The California Supreme Court has ruled that a statute restricting all registered sex offenders on parole in California from residing in large swaths of the state is unconstitutional as applied to registered sex offenders on parole in San Diego.

The challenge, brought by four registered sex offenders on parole in San Diego, alleged that Proposition 83 ("Jessica's Law") infringed on their liberty and privacy interests. The law, enacted in 2006, created "predator free zones" where it was "unlawful for any person for whom registration is required pursuant to Section 290 to reside within 2000 feet of any public or private school, or park where children regularly gather."

The petitioners argued that enforcement of the law in San Diego County essentially made entire cities off-limits to them and that the restrictions were "so unreasonably broad" as to leave them "with no option but prison or homelessness." In fact, all four petitioners were homeless as a result of the law. William Taylor lived in an alley behind his parole agent's office, at the agent's suggestion. Jeffrey Glynn lived in a van. Julie Briley lived in the alley behind the parole office. And Stephen Todd lived in the riverbed of the San Diego River, at his parole agent's behest.

The court found that enforcement of the law in San Diego increased the rate of homelessness among registered sex offenders on parole four to fivefold. Statewide, the evidence suggested that enforcement of the law caused an "alarming increase" in homeless sex offender parolees of approximately 240 percent.

The court came to the unsurprising conclusion that forcing registered sex offenders on parole into homelessness is not good.
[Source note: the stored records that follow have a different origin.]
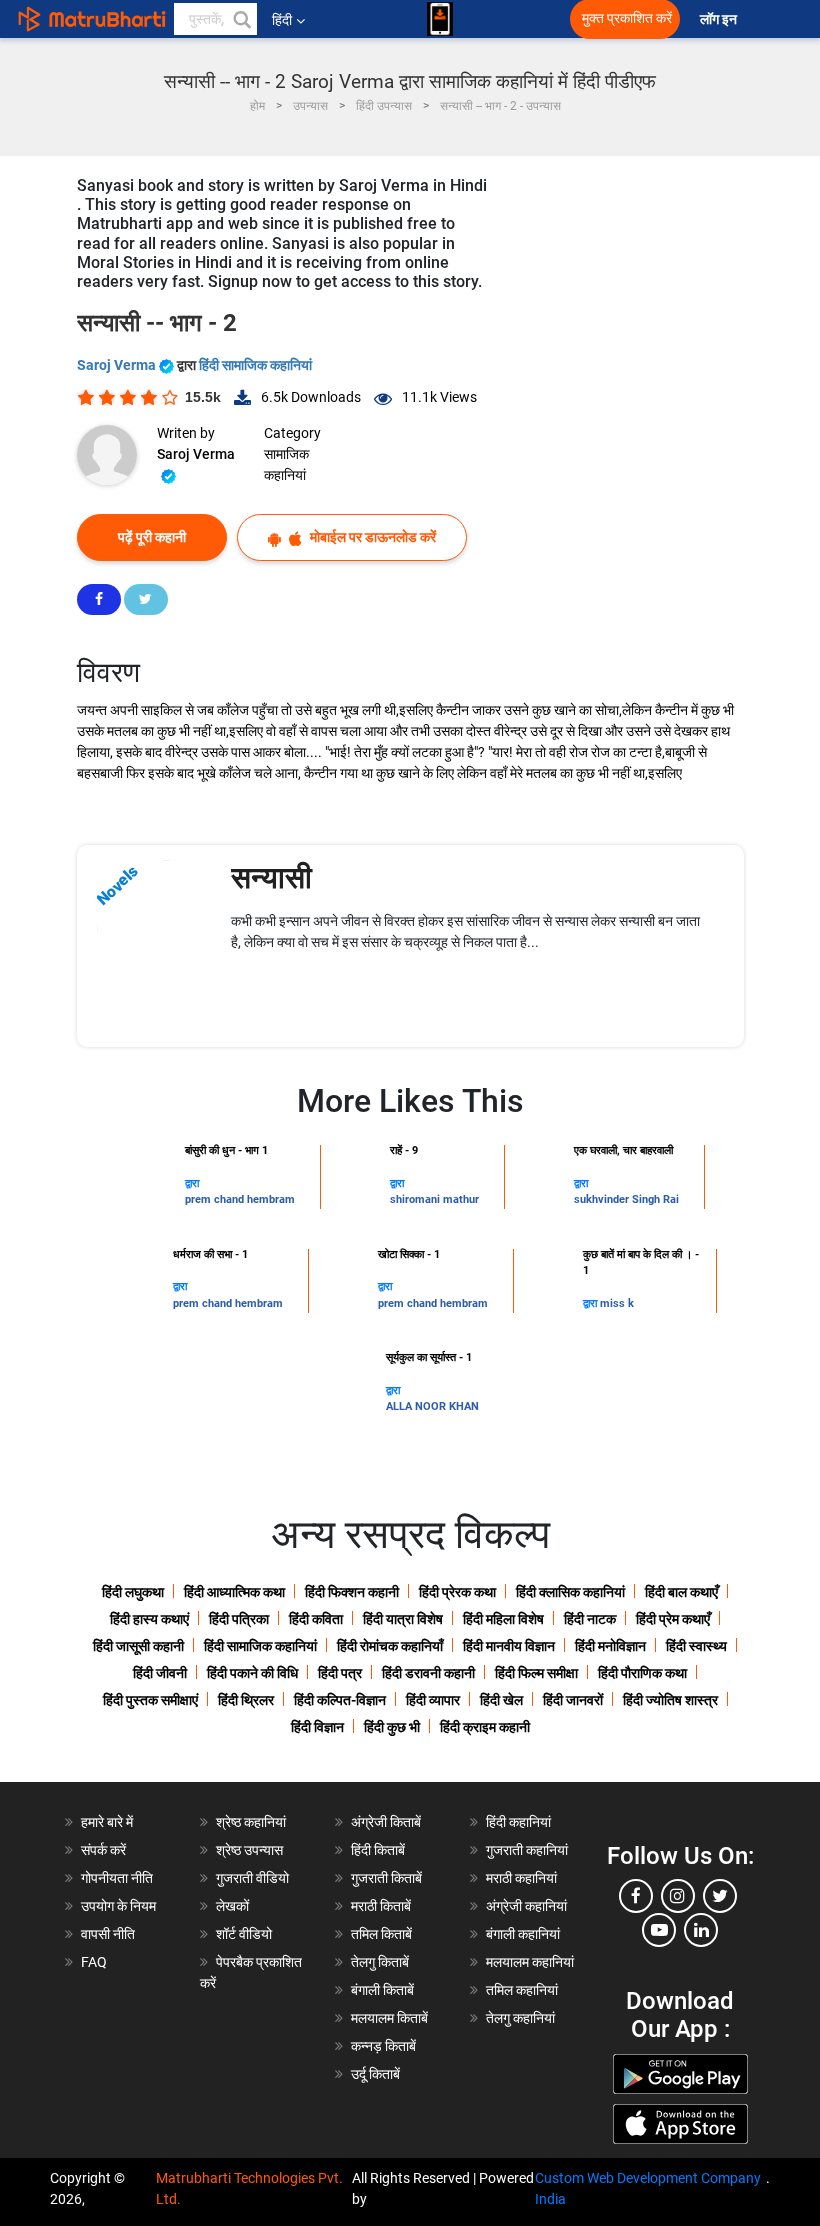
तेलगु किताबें (380, 1962)
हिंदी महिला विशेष (503, 1619)
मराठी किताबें (381, 1906)
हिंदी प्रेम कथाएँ (673, 1619)
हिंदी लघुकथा (133, 1592)
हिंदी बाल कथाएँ (681, 1592)
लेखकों (232, 1906)
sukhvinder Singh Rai (626, 1199)
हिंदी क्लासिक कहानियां (570, 1592)
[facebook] (636, 1896)
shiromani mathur (434, 1199)
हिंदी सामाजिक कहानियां (255, 365)
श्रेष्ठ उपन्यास (249, 1850)
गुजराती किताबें (386, 1878)
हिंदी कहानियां (518, 1822)
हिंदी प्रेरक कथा (457, 1592)
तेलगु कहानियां (520, 2018)
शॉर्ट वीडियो (244, 1934)
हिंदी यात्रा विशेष (403, 1619)
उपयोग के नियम (118, 1906)
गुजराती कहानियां (527, 1850)
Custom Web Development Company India (648, 2188)
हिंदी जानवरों (573, 1700)
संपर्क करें (103, 1850)
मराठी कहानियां (521, 1878)
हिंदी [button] (282, 20)
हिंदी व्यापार (433, 1700)
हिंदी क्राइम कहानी (485, 1727)
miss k (617, 1303)
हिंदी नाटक (590, 1619)
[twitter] (720, 1896)
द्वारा (192, 1183)
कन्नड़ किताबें (383, 2046)
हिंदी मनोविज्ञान (610, 1646)
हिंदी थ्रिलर (246, 1700)
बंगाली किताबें (382, 1990)
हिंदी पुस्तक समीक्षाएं (150, 1700)
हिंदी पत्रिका (239, 1619)
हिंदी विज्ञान (317, 1727)
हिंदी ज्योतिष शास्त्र (670, 1700)
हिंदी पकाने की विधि (252, 1673)
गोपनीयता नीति (117, 1878)
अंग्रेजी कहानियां (526, 1906)
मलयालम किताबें (389, 2018)
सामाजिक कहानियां (286, 464)
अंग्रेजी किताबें (386, 1822)
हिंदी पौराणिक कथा (642, 1673)
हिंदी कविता (316, 1619)
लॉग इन (720, 19)
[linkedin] (701, 1930)
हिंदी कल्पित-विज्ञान (340, 1700)
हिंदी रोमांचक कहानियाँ (390, 1646)
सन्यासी (271, 877)
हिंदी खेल (501, 1700)
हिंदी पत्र (340, 1673)
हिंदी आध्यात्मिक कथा (234, 1592)
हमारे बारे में (107, 1822)
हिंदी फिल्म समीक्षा (536, 1673)
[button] (241, 19)
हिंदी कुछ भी (392, 1727)
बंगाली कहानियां (523, 1934)
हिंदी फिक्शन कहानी (352, 1592)
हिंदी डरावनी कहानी (428, 1673)
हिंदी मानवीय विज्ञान (509, 1646)
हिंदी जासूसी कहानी (138, 1646)
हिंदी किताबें (378, 1850)
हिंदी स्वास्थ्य (696, 1646)
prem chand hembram (240, 1199)
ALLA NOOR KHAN (432, 1406)
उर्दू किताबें (375, 2074)
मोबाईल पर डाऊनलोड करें (371, 537)
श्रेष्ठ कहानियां (251, 1822)
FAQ (94, 1962)
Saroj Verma (118, 365)
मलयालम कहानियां (530, 1962)
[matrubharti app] (440, 19)
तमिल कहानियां (522, 1990)
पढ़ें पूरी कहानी (152, 537)
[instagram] (678, 1896)
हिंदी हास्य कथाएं (149, 1619)
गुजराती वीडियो (252, 1878)
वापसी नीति (108, 1934)
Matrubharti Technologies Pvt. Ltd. (249, 2188)
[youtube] (659, 1930)
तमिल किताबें (381, 1934)
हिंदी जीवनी (160, 1673)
It "hinder[s] their access to medical treatment, drug and alcohol dependency services, psychological counseling and other rehabilitative services," and perhaps more importantly "hamper[s] the efforts of parole authorities and law enforcement officials to monitor, supervise and rehabilitate [sex offenders] in the interests of public safety."

For purposes of constitutional analysis, the court granted that California has a legitimate goal of protecting children from sexual predators, and that the law was enacted with that in mind. However, the results of the law when applied across the board to all registered sex offenders on parole in San Diego County bore no rational relationship to advancing that goal.

The court's decision was a limited one. The ruling only struck down blanket enforcement of the law in San Diego County. Moreover, the court left in place other laws that would allow the same or even more severe restrictions, so long as such restrictions resulted from an analysis of the particularized circumstances of an individual registered sex offender.

Case:  In re William Taylor, et al., California Supreme Court, No. 5206143 (March 2, 2015).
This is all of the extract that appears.